DWP figures suggest ministers will struggle to slash PIP spending


newslatestPlans to slash spending on disabled people’s social security are in disarray, after government figures appeared to show that its new personal independence payment (PIP) is easier to claim than disability living allowance (DLA), the benefit it is replacing.

Chancellor George Osborne first announced cuts of 20 per cent to spending on DLA for working-age disabled people in his emergency budget in June 2010.

Since then, Conservative work and pensions ministers have repeatedly claimed that DLA is “outdated” and too easy to claim.

But the new PIP figures suggest that disabled people are finding it easier to prove their eligibility than they did with DLA.

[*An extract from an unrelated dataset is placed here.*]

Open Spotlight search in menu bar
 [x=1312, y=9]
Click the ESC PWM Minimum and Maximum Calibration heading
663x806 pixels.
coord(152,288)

Government documents have previously estimated that the number of working-age claimants would be cut by as much as 28 per cent by 2018, with 900,000 fewer people receiving PIP than if DLA had not been replaced.

But the new figures – released quietly, without any accompanying press release – cast doubt on whether these huge reductions will be achieved. They show that half of new claimants have been found eligible for PIP in its first year, once those who are terminally-ill are excluded.

This compares with about 43 per cent of new DLA claimants in 2008-09 and 42 per cent in 2009-10, although those figures include under-16s. Both sets of figures exclude the impact of any appeals.

If PIP is easier to claim than DLA, embattled work and pensions secretary Iain Duncan Smith is likely to find it impossible to make his planned cuts to spending on disability benefits, and will face further political embarrassment.

The new figures also provide further evidence of huge backlogs in the claim process, showing that – of 349,000 new PIP claims made since its introduction in April 2013 – only 84,000 decisions were made by the end of its first year.

Labour’s shadow disabled people’s minister, Kate Green, estimated today that it would take 43 years – at current rates of progress – to assess the 3.6 million people the Department for Work and Pensions (DWP) expects by 2018.

Green said the figures were further evidence of the “shambolic” introduction of PIP, and proof that it was behind schedule.

She said: “Thanks to delays and incompetence under David Cameron, millions of disabled people are experiencing anxiety and hardship, while taxpayers are forced to foot the ever-rising bill.”

Disability Rights UK said the implementation of PIP was causing “financial hardship, despair and frustration to nearly 300,000 disabled people”, and called for an end to the further roll-out of PIP and “urgent action” to “reduce the scandalous backlog of PIP claims”.

Of those found eligible for PIP so far, 22 per cent received the daily living award only, 10 per cent received the mobility award only, and 68 per cent received both.

A DWP spokesman said it was “way too early to read too much into the success rate. This is the first set of stats so [it is]difficult to say if this is a trend or not.”

And he said it was “simply wrong and misleading to simply subtract the number of decisions made from the total number of applications and pass it off as the number of people in a backlog or suggest it shows something about delays”.

Mike Penning, the Conservative minister for disabled people, said in a statement: “Disability living allowance is an outdated benefit introduced over 20 years ago.

“It was very much a product of its time, with the majority of claimants getting indefinite awards without systematic checks to see if their situations have changed – whether improved or deteriorated.

“That is why we have introduced PIP with a face-to-face assessment and regular checks – to make sure support is better targeted at those who need it most.

“Today’s figures show just that, with nearly 22 per cent of people getting the highest level of support compared to 15 per cent under DLA.”